Provided records ▸
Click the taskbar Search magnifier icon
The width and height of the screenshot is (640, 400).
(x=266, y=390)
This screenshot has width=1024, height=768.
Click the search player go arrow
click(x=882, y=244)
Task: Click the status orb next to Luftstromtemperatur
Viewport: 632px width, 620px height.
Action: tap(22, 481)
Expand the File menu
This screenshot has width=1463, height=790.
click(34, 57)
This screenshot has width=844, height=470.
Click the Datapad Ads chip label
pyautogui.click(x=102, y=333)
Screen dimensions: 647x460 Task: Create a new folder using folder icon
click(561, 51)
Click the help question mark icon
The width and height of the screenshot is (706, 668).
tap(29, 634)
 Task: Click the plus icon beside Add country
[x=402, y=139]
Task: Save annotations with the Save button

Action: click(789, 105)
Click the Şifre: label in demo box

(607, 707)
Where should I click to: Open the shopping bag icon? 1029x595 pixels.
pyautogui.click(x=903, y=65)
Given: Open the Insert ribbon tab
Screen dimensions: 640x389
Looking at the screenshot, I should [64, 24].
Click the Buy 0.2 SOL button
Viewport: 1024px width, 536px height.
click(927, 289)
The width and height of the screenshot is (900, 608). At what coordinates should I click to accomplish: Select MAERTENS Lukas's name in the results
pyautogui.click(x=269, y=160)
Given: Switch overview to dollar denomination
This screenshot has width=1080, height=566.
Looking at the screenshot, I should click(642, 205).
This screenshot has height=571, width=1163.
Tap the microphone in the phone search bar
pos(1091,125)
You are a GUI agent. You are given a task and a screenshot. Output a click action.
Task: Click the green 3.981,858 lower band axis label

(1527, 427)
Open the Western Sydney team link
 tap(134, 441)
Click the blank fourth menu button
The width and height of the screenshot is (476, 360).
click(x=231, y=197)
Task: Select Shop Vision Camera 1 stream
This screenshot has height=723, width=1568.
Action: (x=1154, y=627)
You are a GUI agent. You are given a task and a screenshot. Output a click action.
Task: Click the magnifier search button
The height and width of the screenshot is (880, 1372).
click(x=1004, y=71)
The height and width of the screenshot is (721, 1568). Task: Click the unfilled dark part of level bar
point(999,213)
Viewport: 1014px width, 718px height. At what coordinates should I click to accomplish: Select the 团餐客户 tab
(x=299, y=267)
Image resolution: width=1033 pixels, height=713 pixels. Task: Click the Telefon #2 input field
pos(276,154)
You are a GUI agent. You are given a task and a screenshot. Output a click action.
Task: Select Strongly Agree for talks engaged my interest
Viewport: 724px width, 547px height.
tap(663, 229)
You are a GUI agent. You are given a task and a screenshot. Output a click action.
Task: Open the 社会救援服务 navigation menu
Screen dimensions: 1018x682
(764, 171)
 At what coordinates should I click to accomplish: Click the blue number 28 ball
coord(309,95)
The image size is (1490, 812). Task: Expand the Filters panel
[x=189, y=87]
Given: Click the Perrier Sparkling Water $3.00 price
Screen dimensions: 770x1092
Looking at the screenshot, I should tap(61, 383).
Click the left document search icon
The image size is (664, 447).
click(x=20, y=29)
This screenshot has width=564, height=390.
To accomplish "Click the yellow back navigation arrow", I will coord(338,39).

Work to be completed ▸
The data above is to be given again, with every line exact.

Solution ▸
Click the taskbar Search magnifier icon
The width and height of the screenshot is (640, 400).
(x=266, y=390)
This screenshot has width=1024, height=768.
Click the search player go arrow
click(x=882, y=244)
Task: Click the status orb next to Luftstromtemperatur
Viewport: 632px width, 620px height.
Action: tap(22, 481)
Expand the File menu
This screenshot has width=1463, height=790.
click(34, 57)
This screenshot has width=844, height=470.
Click the Datapad Ads chip label
pyautogui.click(x=102, y=333)
Screen dimensions: 647x460 Task: Create a new folder using folder icon
click(561, 51)
Click the help question mark icon
The width and height of the screenshot is (706, 668).
tap(29, 634)
 Task: Click the plus icon beside Add country
[x=402, y=139]
Task: Save annotations with the Save button

Action: click(789, 105)
Click the Şifre: label in demo box

(607, 707)
Where should I click to: Open the shopping bag icon? 1029x595 pixels.
pyautogui.click(x=903, y=65)
Given: Open the Insert ribbon tab
Screen dimensions: 640x389
Looking at the screenshot, I should [64, 24].
Click the Buy 0.2 SOL button
Viewport: 1024px width, 536px height.
click(927, 289)
The width and height of the screenshot is (900, 608). At what coordinates should I click to accomplish: Select MAERTENS Lukas's name in the results
pyautogui.click(x=269, y=160)
Given: Switch overview to dollar denomination
This screenshot has width=1080, height=566.
Looking at the screenshot, I should click(642, 205).
This screenshot has height=571, width=1163.
Tap the microphone in the phone search bar
pos(1091,125)
You are a GUI agent. You are given a task and a screenshot. Output a click action.
Task: Click the green 3.981,858 lower band axis label

(1527, 427)
Open the Western Sydney team link
 tap(134, 441)
Click the blank fourth menu button
The width and height of the screenshot is (476, 360).
click(x=231, y=197)
Task: Select Shop Vision Camera 1 stream
This screenshot has height=723, width=1568.
Action: (x=1154, y=627)
You are a GUI agent. You are given a task and a screenshot. Output a click action.
Task: Click the magnifier search button
The height and width of the screenshot is (880, 1372).
click(x=1004, y=71)
The height and width of the screenshot is (721, 1568). Task: Click the unfilled dark part of level bar
point(999,213)
Viewport: 1014px width, 718px height. At what coordinates should I click to accomplish: Select the 团餐客户 tab
(x=299, y=267)
Image resolution: width=1033 pixels, height=713 pixels. Task: Click the Telefon #2 input field
pos(276,154)
You are a GUI agent. You are given a task and a screenshot. Output a click action.
Task: Select Strongly Agree for talks engaged my interest
Viewport: 724px width, 547px height.
tap(663, 229)
You are a GUI agent. You are given a task and a screenshot. Output a click action.
Task: Open the 社会救援服务 navigation menu
Screen dimensions: 1018x682
(764, 171)
 At what coordinates should I click to accomplish: Click the blue number 28 ball
coord(309,95)
The image size is (1490, 812). Task: Expand the Filters panel
[x=189, y=87]
Given: Click the Perrier Sparkling Water $3.00 price
Screen dimensions: 770x1092
Looking at the screenshot, I should tap(61, 383).
Click the left document search icon
The image size is (664, 447).
click(x=20, y=29)
This screenshot has width=564, height=390.
To accomplish "Click the yellow back navigation arrow", I will coord(338,39).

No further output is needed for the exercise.